Dominique jancel

Le monde à vif

Dominique Jancel peint les plaies vives de l’humanité.
« Etre artiste, c’est témoigner », écrit-elle.
 « L’urgence me pousse à peindre la violence immédiate du monde et de l’homme. L’expression doit servir l’intention sinon la peinture ne serait qu’un élément décoratif et non un art ». Dominique Jancel porte un regard d’amour indigné, de tendresse révoltée sur les déchirements du monde et des êtres. Ses couleurs, ses embrasements, ses colères stigmatisent la violence des hommes et leur goût de la cruauté.

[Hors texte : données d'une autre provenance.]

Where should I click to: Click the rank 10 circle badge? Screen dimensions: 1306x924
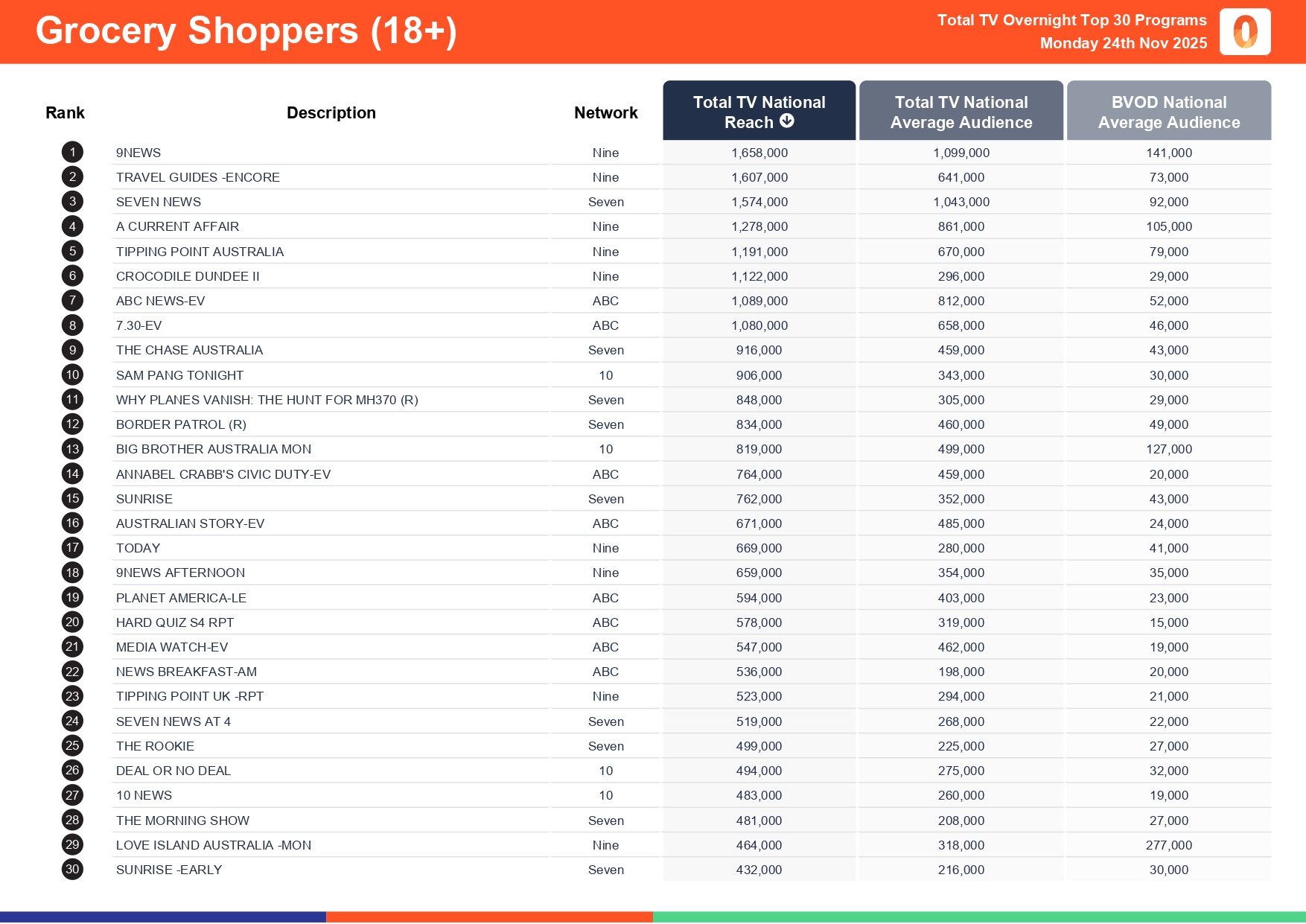pos(72,375)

Dominique Jancel s’inscrit dans une longue dynastie d’hérétiques : la turbulente famille des expressionnistes et prolonge leur quête de vérité : Georges Rouault, Otto Dix, Chaïm Soutine, James Ensor, Willem de Kooning, Francis Bacon, Paul Rebeyrolle.

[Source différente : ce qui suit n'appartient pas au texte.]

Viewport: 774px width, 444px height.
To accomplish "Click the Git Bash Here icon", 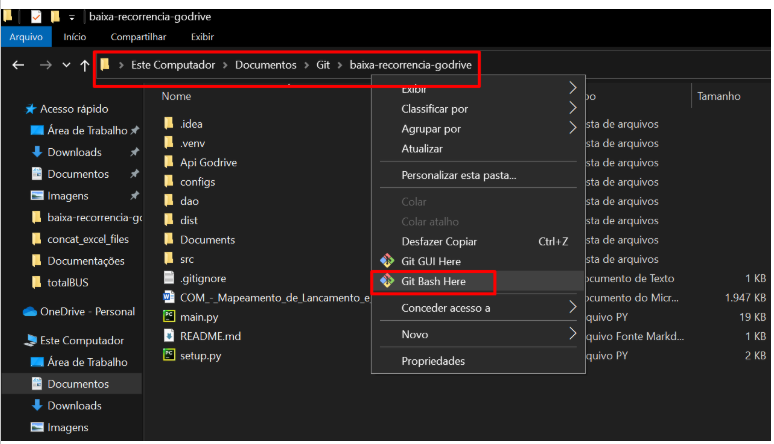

Nourrie de la poésie d’Antonin Artaud, de Jean Genet, des vers de Lautréamont, elle peint la souffrance à vif.
Au-delà des plaies vives de l’humanité, Dominique Jancel peint le désir et les corps dans leur séduction insoupçonnée, grisante, les nudités dans leur érotisme immanent. Ses personnages charnels, saisis dans des poses candides ou provocantes sont emportés dans un « Bal des Maudits » où chacun consent à tenir son rôle.